If you are going to use RDMA NICs (or rNICs) then you must use Datacenter Bridging (DCB) to enforce your QoS rules. This process pushes the rules down the networking stack so that your hardware applies QoS for you. This approach requiress rNICs that support DCB and that your switches between the client and server must also support and be configured for DCB.
An additional benefit of DCB (for very large workloads) is that the processor on the host or server is not used to apply QoS rules.
Applying QoS using DCB.
SMB 3.0 Maximum Bandwidth Rules
WS2012 R2 introduces some new features that caused QoS to evolve:
- Virtual machines can use Virtual Receive Side Scaling (VRSS) to perform SMB Multichannel over a virtual NIC, assuming that the virtual switch is connected to DVMQ enabled physical NICs. This could consume a lot of bandwidth.
- A WS2012 R2 host can use SMB Direct for Live Migration and a per-protocol QoS rule would not be able to differentiate between this and SMB 3.0 storage traffic.
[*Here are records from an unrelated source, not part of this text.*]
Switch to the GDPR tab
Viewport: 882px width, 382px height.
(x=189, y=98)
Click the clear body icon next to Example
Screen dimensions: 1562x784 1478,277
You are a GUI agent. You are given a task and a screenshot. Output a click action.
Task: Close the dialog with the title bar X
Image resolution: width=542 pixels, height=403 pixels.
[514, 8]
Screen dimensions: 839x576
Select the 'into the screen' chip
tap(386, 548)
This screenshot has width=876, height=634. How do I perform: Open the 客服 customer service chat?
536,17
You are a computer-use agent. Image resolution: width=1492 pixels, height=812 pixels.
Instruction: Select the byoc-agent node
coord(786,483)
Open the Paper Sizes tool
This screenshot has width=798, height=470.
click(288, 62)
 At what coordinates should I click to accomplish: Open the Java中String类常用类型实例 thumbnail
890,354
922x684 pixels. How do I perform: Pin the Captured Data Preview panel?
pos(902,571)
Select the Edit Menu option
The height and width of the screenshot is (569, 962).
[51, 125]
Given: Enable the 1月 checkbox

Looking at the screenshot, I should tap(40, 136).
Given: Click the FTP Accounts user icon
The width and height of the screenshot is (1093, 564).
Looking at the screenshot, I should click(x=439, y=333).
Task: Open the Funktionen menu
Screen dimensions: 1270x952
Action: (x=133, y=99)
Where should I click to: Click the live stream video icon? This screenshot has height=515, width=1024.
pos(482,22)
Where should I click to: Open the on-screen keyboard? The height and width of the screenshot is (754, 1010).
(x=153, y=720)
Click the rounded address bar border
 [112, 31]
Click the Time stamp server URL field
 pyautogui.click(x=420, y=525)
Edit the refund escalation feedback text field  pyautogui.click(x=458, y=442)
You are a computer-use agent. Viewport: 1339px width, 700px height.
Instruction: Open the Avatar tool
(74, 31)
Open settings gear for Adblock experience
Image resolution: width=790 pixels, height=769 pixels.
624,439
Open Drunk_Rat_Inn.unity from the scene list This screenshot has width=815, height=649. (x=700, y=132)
It’s for this reason that we can set maximum bandwidth rules for 3 kinds of SMB 3.0 traffic:
- Default: Storage traffic
- VirtualMachine: SMB 3.0 traffic from a virtual machine
- LiveMigration: SMB 3.0 traffic caused by Live Migration.
QoS: Not Just for Hyper-V
Each of the above examples illustrates how QoS makes converged networks possible for WS2012 or WS2012 R2 Hyper-V. However, QoS can be applied on any non-Hyper-V WS2012 or WS2012 R2 server using the OS Packet Scheduler or DCB. For example, you might use DCB-enforced rules on a Scale-Out File Server that uses rNICs. Or you might implement OS Packet Scheduler rules in the guest OS (WS2012 or later) of a virtual machine to ensure that a specific application protocol gets a fair share of bandwidth.